The HPSEVERITY Procedure

Empirical Distribution Function Estimation Methods

The empirical distribution function (EDF) is a nonparametric estimate of the cumulative distribution function (CDF) of the distribution. PROC HPSEVERITY computes EDF estimates for two purposes: to send the estimates to a distribution’s PARMINIT subroutine in order to initialize the distribution parameters, and to compute the EDF-based statistics of fit.

To reduce the time that it takes to compute the EDF estimates, you can use the INITSAMPLE option to specify that only a fraction of the input data be used. If you do not specify the INITSAMPLE option and the data set has more than 10,000 valid observations, then a uniform random sample of at most 10,000 observations is used for EDF estimation.

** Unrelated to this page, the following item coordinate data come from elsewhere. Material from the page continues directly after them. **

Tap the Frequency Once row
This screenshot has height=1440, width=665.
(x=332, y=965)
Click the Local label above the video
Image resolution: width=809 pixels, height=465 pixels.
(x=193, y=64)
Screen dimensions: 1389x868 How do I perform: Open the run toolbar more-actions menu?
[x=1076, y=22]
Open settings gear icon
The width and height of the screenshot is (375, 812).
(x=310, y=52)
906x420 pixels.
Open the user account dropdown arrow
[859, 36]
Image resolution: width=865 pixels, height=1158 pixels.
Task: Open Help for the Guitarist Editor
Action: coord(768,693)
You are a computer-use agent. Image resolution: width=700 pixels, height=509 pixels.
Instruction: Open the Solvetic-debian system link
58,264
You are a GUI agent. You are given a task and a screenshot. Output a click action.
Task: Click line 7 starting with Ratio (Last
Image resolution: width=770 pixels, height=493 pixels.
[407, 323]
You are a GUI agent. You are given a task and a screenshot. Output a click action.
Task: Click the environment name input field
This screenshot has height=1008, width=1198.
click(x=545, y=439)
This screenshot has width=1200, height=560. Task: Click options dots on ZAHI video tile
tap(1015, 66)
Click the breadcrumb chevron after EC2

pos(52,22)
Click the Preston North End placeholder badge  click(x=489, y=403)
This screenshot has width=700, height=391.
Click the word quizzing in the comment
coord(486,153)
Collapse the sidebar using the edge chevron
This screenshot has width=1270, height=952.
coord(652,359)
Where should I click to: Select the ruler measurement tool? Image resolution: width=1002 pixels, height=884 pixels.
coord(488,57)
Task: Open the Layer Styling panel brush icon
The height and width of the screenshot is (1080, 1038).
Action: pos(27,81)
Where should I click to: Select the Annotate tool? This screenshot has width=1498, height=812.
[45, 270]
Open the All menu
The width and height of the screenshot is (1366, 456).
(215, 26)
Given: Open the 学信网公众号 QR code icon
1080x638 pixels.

In the distributed mode of execution, in which data are distributed across the grid nodes, the EDF estimates are computed on each node by using the portion of the input data that is located on that node. These local EDF estimates are an approximation of the global EDF estimates, which would been computed by using the entire input data set. PROC HPSEVERITY does not compute global EDF estimates. Let $X$ denote a quantity that depends on the EDF estimates. $X$ can be either an EDF-based initial value of a distribution parameter or an EDF-based statistic of fit. PROC HPSEVERITY estimates $X$ as follows: First, each grid node $k$ computes an estimate $X_ k$ by using the local EDF estimates that are computed on that node. Then, the estimate $\hat{X}$ of $X$ is computed as an average of all the $X_ k$ values; that is, $\hat{X} = \sum _{i=1}^{K} X_ k$, where $K$ denotes the total number of nodes where the data reside.

This section describes the methods that are used for computing EDF estimates.

Notation

Let there be a set of $N$ observations, each containing a quintuplet of values $(y_ i, t^ l_ i, t^ r_ i, c^ r_ i, c^ l_ i), i=1, \dotsc , N$, where $y_ i$ is the value of the response variable, $t^ l_ i$ is the value of the left-truncation threshold, $t^ r_ i$ is the value of the right-truncation threshold, and $c^ r_ i$ is the value of the right-censoring limit, $c^ l_ i$ is the value of the left-censoring limit.

If an observation is not left-truncated, then $t^ l_ i = \tau ^ l$, where $\tau ^ l$ is the smallest value in the support of the distribution; so $F(t^ l_ i)=0$. If an observation is not right-truncated, then $t^ r_ i = \tau _ h$, where $\tau _ h$ is the largest value in the support of the distribution; so $F(t^ r_ i)=1$. If an observation is not right-censored, then $c^ r_ i = \tau ^ l$; so $F(c^ r_ i)=0$. If an observation is not left-censored, then $c^ l_ i = \tau _ h$; so $F(c^ l_ i)=1$.

Let $w_ i$ denote the weight associated with $i$th observation. If you specify the WEIGHT statement, then $w_ i$ is the normalized value of the weight variable; otherwise, it is set to 1. The weights are normalized such that they sum up to $N$.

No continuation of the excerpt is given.